§ **AIM**:
Copy all of the records below line for line, changing nothing.

§ **INFORMATION GIVEN**:
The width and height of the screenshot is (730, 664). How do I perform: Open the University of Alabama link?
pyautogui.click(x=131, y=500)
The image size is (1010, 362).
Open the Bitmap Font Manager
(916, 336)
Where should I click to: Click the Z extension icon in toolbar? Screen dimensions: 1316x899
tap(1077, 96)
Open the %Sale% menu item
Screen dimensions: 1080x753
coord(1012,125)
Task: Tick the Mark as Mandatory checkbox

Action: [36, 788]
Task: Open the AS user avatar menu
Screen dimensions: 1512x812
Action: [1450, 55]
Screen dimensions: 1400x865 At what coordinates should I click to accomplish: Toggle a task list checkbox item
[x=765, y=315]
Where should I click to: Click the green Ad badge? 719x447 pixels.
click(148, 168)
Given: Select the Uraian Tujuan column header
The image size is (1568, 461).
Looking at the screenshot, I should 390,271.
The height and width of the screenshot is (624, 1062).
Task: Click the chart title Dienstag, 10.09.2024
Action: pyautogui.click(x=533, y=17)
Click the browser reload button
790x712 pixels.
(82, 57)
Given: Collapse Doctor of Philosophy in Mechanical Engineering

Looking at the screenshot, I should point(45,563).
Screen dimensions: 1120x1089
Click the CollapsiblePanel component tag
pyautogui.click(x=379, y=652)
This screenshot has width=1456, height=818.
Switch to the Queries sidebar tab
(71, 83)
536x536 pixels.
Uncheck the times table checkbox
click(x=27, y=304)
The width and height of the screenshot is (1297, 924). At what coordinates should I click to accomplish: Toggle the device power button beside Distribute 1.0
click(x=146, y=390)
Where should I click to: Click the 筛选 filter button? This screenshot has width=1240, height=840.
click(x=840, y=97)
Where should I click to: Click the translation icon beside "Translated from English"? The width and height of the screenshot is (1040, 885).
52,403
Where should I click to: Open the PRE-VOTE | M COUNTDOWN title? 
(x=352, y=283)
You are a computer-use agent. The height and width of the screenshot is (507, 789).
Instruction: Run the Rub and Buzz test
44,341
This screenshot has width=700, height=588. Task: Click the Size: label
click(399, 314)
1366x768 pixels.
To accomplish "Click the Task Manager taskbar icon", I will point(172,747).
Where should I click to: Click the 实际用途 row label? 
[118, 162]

§ **OUTPUT OF THE TASK**:
The width and height of the screenshot is (730, 664). How do I perform: Open the University of Alabama link?
pyautogui.click(x=131, y=500)
The image size is (1010, 362).
Open the Bitmap Font Manager
(916, 336)
Where should I click to: Click the Z extension icon in toolbar? Screen dimensions: 1316x899
tap(1077, 96)
Open the %Sale% menu item
Screen dimensions: 1080x753
coord(1012,125)
Task: Tick the Mark as Mandatory checkbox

Action: [36, 788]
Task: Open the AS user avatar menu
Screen dimensions: 1512x812
Action: [1450, 55]
Screen dimensions: 1400x865 At what coordinates should I click to accomplish: Toggle a task list checkbox item
[x=765, y=315]
Where should I click to: Click the green Ad badge? 719x447 pixels.
click(148, 168)
Given: Select the Uraian Tujuan column header
The image size is (1568, 461).
Looking at the screenshot, I should 390,271.
The height and width of the screenshot is (624, 1062).
Task: Click the chart title Dienstag, 10.09.2024
Action: pyautogui.click(x=533, y=17)
Click the browser reload button
790x712 pixels.
(82, 57)
Given: Collapse Doctor of Philosophy in Mechanical Engineering

Looking at the screenshot, I should point(45,563).
Screen dimensions: 1120x1089
Click the CollapsiblePanel component tag
pyautogui.click(x=379, y=652)
This screenshot has width=1456, height=818.
Switch to the Queries sidebar tab
(71, 83)
536x536 pixels.
Uncheck the times table checkbox
click(x=27, y=304)
The width and height of the screenshot is (1297, 924). At what coordinates should I click to accomplish: Toggle the device power button beside Distribute 1.0
click(x=146, y=390)
Where should I click to: Click the 筛选 filter button? This screenshot has width=1240, height=840.
click(x=840, y=97)
Where should I click to: Click the translation icon beside "Translated from English"? The width and height of the screenshot is (1040, 885).
52,403
Where should I click to: Open the PRE-VOTE | M COUNTDOWN title? 
(x=352, y=283)
You are a computer-use agent. The height and width of the screenshot is (507, 789).
Instruction: Run the Rub and Buzz test
44,341
This screenshot has width=700, height=588. Task: Click the Size: label
click(399, 314)
1366x768 pixels.
To accomplish "Click the Task Manager taskbar icon", I will point(172,747).
Where should I click to: Click the 实际用途 row label? 
[118, 162]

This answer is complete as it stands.